Un ulteriore capitolo di questa storia è avvenuto prima della partita di Champions League contro l’Atletico Madrid del 25 ottobre. Il Celtic, preventivamente, aveva rilasciato una dichiarazione in cui chiedeva che “gli striscioni, le bandiere e i simboli relativi al conflitto e ai paesi coinvolti in esso non siano esposti al Celtic Park in questo momento”. La risposta delle Brigate Verdi è arrivata a stretto giro in una nota in cui si sottolineava “l’incrollabile convinzione che i tifosi di calcio abbiano il diritto di esprimere opinioni politiche sugli spalti, proprio come fanno i comuni cittadini”. Non solo. Hanno provato ad allargare il sostegno ai palestinesi coinvolgendo altri tifosi, chiedendo loro di abbracciare la causa della Palestina “per mostrare al mondo che il Celtic Football Club sta dalla parte degli oppressi, non dell’oppressore”.

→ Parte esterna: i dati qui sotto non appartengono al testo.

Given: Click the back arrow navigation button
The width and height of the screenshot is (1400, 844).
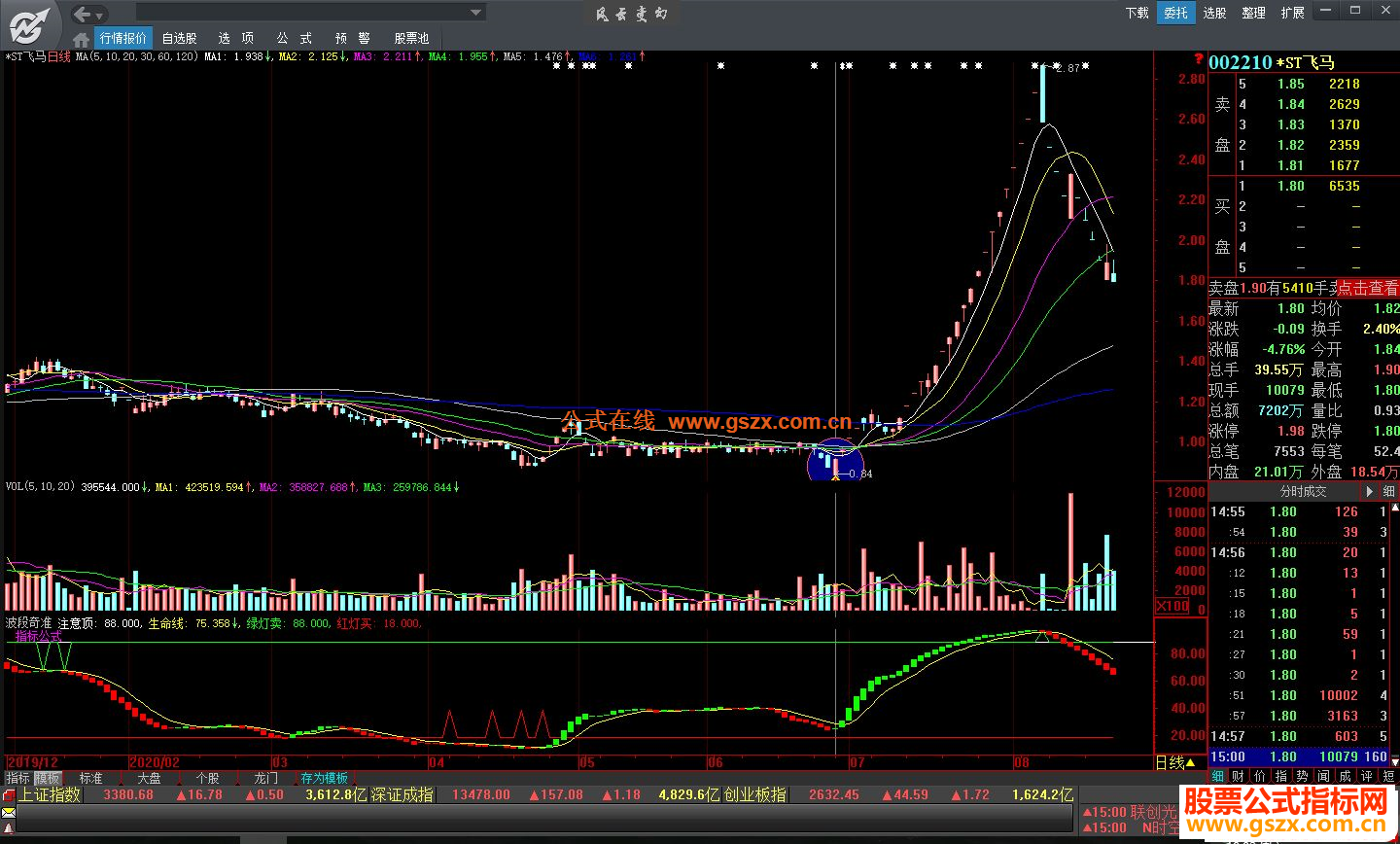Looking at the screenshot, I should [84, 14].
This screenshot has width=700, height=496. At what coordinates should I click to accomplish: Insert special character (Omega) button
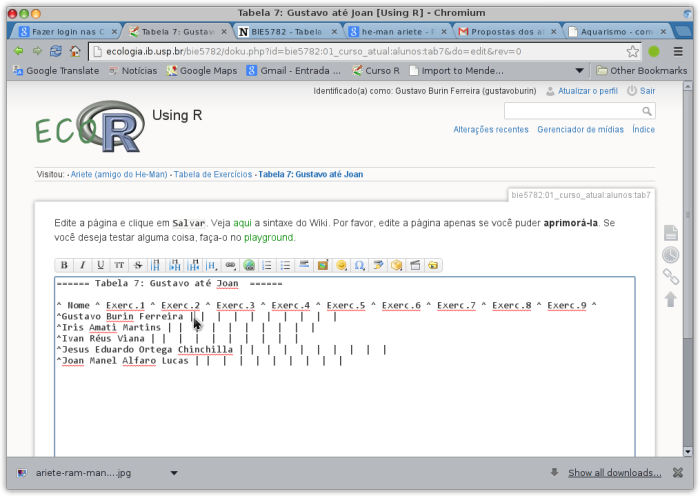[360, 265]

E così è accaduto, con molte bandiere e striscioni palestinesi ‘tirati su’ durante la partita. Tra queste è comparsa anche una bandiera del Fronte popolare per la liberazione della Palestina, un gruppo separato da Hamas ma classificato come organizzazione terroristica in molti paesi, compresi gli Stati Uniti.
Per il club è stato evidentemente superato l’ultimo limite. In una nota ha fornito una serie di episodi, ben 6, soprattutto tumulti e proteste plateali, che avrebbero portato alla decisione del blocco. Ma tutti, a Glasgow, ritengono che la questione sia legata esclusivamente al sostegno politico delle Brigate Verdi al popolo di Gaza.

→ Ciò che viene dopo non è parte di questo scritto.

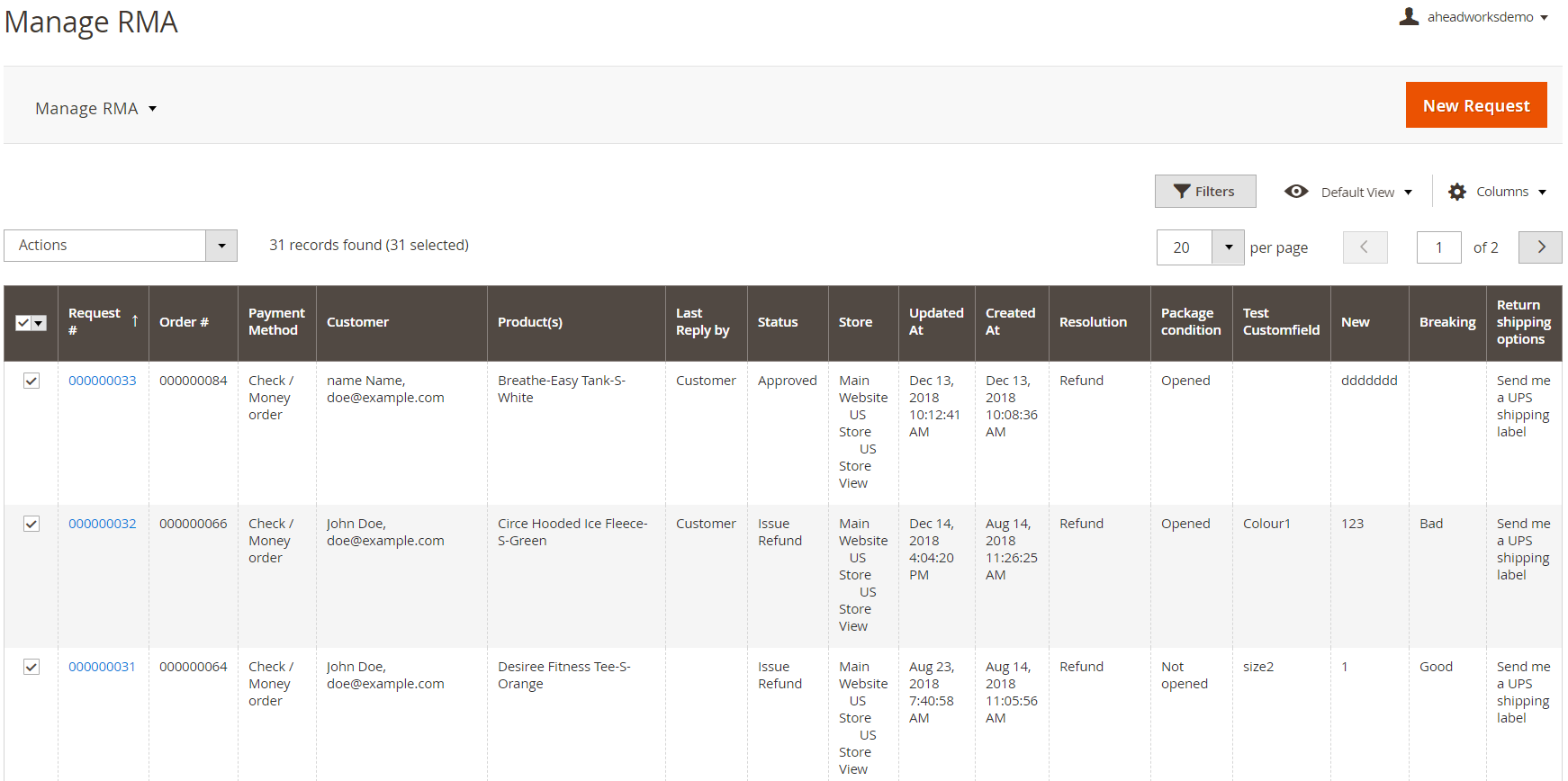Open request link 000000033
The height and width of the screenshot is (781, 1568).
(103, 381)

Una nota ufficiale ha poi chiarito la posizione dell’organizzazione dei supporter biancoverdi: “È innegabile che le sanzioni imposte contro gli affiliati alla Brigata Verde siano il risultato della solidarietà impenitente del gruppo con la Palestina. Le sanzioni applicate, in particolare i divieti collettivi, sono evidentemente ingiuste. Individui che sono stati ingiustamente puniti prima di ricevere qualsiasi accusa ufficiale”.
La presa di posizione della Brigate Verdi non può rappresentare di certo una novità per il club scozzese. Le bandiere palestinesi vengono sventolate dai tifosi del Celtic in generale, e dagli appartenenti a quella frangia più specificamente, da anni e sono disponibili, fuori dallo stadio, per essere acquistate, durante la maggior parte delle partite casalinghe.
Il gruppo si è formato nel 2006, inizialmente per cercare di migliorare l’atmosfera al Celtic Park, che “era diventata stantia”. Nel corso degli anni i suoi affiliati hanno espresso un conitnuo sostegno a una serie di cause politiche, non solo alla Palestina: hanno sostenuto Black Lives Matter e hanno protestato contro ‘l’uso del papavero’ durante ‘il Giorno della Memoria’. Ma hanno anche esposto striscioni in aiuto delle cause nazionaliste irlandesi.
Il Celtic non ha fornito una tempistica sulla durata della sospensione di questi abbonamenti, affermando che la questione è “in attesa di ulteriore revisione e comunicazione con il gruppo e i tifosi in questione”. Ma è difficile che si trovi rapidamente una soluzione.